Li Na, 23, a migrant worker from a farming family in Jiangxi province, was looking forward to getting married in 2015.

>>> for sent in sent_tokenize(text):
...     print sent
... 
After Du died of suffocation, her boyfriend posted a heartbreaking message online: "Losing consciousness in my arms, your breath and heartbeat became weaker and weaker.
Finally they pushed you out of the cold emergency room.
I failed to protect you."
Li Na, 23, a migrant worker from a farming family in Jiangxi province, was looking forward to getting married in 2015.

用段落和引用提取黑客:

>>> import io, re
>>> from nltk import sent_tokenize
>>> str_in_doublequotes = r'"([^"]*)"'
>>> paragraphs = text.split('\n\n')
>>> for pg in paragraphs:
...     # Collects the quotes inside the paragraph 
...     in_quotes = re.findall(str_in_doublequotes, pg)
...     for q in in_quotes:
...             # Keep track of the quotes with tabs.
...             pg = pg.replace('"{}"'.format(q), '\t')
...     for _pg in pg.split('\t'):
...             for sent in sent_tokenize(_pg):
...                     print sent
...             try:
...                     print '"{}"'.format(in_quotes.pop(0))
...             except IndexError: # Nothing to pop.
...                     pass
... 
After Du died of suffocation, her boyfriend posted a heartbreaking message online: 
"Losing consciousness in my arms, your breath and heartbeat became weaker and weaker. Finally they pushed you out of the cold emergency room. I failed to protect you."
Li Na, 23, a migrant worker from a farming family in Jiangxi province, was looking forward to getting married in 2015.

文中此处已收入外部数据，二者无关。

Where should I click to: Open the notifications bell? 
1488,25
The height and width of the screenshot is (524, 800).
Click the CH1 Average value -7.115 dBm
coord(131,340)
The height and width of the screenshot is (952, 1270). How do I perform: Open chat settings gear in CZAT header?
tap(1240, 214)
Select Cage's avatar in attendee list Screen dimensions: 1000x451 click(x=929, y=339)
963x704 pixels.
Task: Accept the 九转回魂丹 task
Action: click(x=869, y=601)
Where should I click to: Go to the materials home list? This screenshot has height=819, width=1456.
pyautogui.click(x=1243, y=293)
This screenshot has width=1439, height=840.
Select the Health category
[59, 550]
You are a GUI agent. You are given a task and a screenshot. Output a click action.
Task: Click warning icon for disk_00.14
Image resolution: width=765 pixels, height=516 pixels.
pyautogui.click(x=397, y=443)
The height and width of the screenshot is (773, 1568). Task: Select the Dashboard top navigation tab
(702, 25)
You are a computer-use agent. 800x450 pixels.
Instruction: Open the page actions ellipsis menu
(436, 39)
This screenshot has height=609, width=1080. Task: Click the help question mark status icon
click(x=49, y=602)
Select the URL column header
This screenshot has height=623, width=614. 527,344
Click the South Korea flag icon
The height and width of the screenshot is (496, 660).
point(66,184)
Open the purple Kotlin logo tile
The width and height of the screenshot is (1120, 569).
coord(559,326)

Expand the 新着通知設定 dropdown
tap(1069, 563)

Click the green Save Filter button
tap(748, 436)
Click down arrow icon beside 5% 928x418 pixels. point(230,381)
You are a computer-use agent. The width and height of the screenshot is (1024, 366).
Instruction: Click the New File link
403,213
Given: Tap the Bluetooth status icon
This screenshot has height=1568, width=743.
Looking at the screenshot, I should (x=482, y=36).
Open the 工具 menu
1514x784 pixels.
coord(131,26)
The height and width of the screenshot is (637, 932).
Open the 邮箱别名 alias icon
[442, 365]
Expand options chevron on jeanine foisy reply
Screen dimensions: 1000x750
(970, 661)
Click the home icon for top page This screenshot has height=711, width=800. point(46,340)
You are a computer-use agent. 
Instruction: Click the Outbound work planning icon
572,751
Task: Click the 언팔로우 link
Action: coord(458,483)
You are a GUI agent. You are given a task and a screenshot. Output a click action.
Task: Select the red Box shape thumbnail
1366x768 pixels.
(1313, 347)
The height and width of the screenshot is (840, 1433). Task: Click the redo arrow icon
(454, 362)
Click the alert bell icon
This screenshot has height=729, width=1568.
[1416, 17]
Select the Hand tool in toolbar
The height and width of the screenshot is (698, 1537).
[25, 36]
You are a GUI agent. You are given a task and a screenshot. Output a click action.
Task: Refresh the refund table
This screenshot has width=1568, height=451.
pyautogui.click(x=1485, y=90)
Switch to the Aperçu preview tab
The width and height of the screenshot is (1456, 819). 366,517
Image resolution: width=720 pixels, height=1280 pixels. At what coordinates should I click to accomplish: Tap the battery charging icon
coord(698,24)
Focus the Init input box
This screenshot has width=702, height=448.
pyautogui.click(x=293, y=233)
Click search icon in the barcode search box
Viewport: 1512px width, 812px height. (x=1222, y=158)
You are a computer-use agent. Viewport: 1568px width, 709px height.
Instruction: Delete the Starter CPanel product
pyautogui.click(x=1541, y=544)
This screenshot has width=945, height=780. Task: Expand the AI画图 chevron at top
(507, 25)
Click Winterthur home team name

对于将引用前句与引号连接起来的魔法(不要眨眼,它看起来与上面完全相同):

>>> import io, re
>>> from nltk import sent_tokenize
>>> str_in_doublequotes = r'"([^"]*)"'
>>> paragraphs = text.split('\n\n')
>>> for pg in paragraphs:
...     # Collects the quotes inside the paragraph 
...     in_quotes = re.findall(str_in_doublequotes, pg)
...     for q in in_quotes:
...             # Keep track of the quotes with tabs.
...             pg = pg.replace('"{}"'.format(q), '\t')
...     for _pg in pg.split('\t'):
...             for sent in sent_tokenize(_pg):
...                     print sent,
...             try:
...                     print '"{}"'.format(in_quotes.pop(0))
...             except IndexError: # Nothing to pop.
...                     pass
... 
After Du died of suffocation, her boyfriend posted a heartbreaking message online:  "Losing consciousness in my arms, your breath and heartbeat became weaker and weaker. Finally they pushed you out of the cold emergency room. I failed to protect you."
Li Na, 23, a migrant worker from a farming family in Jiangxi province, was looking forward to getting married in 2015.

上述代码的问题在于它仅限于以下句子:

  在杜死于窒息之后,她的男朋友发布了令人心碎的事   在线留言:“失去意识在我的怀里,你的呼吸和   心跳变得越来越弱。最后他们把你赶出了   冷急诊室。我没有保护你。“

无法处理:

  “失去意识在我的怀里,你的呼吸和心跳变成了   越来越弱。最后他们把你赶出了寒冷的紧急情况   房间。我没有保护你,“她的男朋友发布了令人心碎的信息   杜死于窒息之后在线留言。

为了确保,我的python / nltk版本是:

$ python -c "import nltk; print nltk.__version__"
'3.0.3'
$ python -V
Python 2.7.6

除了文本处理的计算方面,问题中的文本语法有些微妙的不同。

引号后跟分号:的事实与传统的英语语法不同。这可能已经在中国新闻中普及,因为在中文中:

  

啊杜窒息死亡后,男友在网上发了令人心碎的消息:“......”

在语言意义上的传统英语中,它应该是:

  在杜死于窒息之后,她的男朋友发布了令人心碎的事   在线留言,“......”

后引号声明会以结尾逗号而非完整停止来表示,例如:

  

“......,”她的男朋友在杜后发布了一条令人心碎的消息   死于窒息。